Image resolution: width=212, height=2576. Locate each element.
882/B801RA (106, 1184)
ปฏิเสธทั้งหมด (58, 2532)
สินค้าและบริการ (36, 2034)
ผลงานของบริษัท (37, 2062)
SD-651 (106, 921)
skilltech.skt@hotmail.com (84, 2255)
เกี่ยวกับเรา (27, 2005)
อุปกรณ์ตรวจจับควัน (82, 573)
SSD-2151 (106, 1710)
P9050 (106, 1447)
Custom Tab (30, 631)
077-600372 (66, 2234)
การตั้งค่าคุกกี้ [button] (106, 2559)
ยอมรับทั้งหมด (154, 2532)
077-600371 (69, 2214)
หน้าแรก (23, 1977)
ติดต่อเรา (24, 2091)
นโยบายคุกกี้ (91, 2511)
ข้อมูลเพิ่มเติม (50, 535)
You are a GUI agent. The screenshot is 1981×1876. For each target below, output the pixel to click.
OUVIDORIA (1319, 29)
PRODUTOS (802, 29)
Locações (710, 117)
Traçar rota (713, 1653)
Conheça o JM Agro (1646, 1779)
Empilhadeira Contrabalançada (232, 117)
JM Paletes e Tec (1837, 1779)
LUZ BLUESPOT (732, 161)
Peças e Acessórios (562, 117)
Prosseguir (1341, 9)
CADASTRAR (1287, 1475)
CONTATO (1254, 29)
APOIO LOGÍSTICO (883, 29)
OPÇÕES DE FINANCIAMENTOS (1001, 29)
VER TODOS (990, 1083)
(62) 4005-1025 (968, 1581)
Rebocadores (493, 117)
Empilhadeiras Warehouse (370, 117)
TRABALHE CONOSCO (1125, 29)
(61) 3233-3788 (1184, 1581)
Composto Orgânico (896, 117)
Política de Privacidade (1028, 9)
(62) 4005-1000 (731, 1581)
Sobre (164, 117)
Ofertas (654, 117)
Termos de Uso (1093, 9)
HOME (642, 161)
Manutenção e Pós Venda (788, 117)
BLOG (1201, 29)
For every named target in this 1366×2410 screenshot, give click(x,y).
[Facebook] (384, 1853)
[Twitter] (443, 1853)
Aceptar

Problem description >> Copy the material above word for word, taking the first line, the line containing "LUZ BLUESPOT (732, 161)", and every line between them, and nothing else.

Written response >>
Image resolution: width=212, height=2576. Locate each element.
882/B801RA (106, 1184)
ปฏิเสธทั้งหมด (58, 2532)
สินค้าและบริการ (36, 2034)
ผลงานของบริษัท (37, 2062)
SD-651 (106, 921)
skilltech.skt@hotmail.com (84, 2255)
เกี่ยวกับเรา (27, 2005)
อุปกรณ์ตรวจจับควัน (82, 573)
SSD-2151 (106, 1710)
P9050 (106, 1447)
Custom Tab (30, 631)
077-600372 (66, 2234)
การตั้งค่าคุกกี้ [button] (106, 2559)
ยอมรับทั้งหมด (154, 2532)
077-600371 (69, 2214)
หน้าแรก (23, 1977)
ติดต่อเรา (24, 2091)
นโยบายคุกกี้ (91, 2511)
ข้อมูลเพิ่มเติม (50, 535)
You are a GUI agent. The screenshot is 1981×1876. For each target below, output the pixel to click.
OUVIDORIA (1319, 29)
PRODUTOS (802, 29)
Locações (710, 117)
Traçar rota (713, 1653)
Conheça o JM Agro (1646, 1779)
Empilhadeira Contrabalançada (232, 117)
JM Paletes e Tec (1837, 1779)
LUZ BLUESPOT (732, 161)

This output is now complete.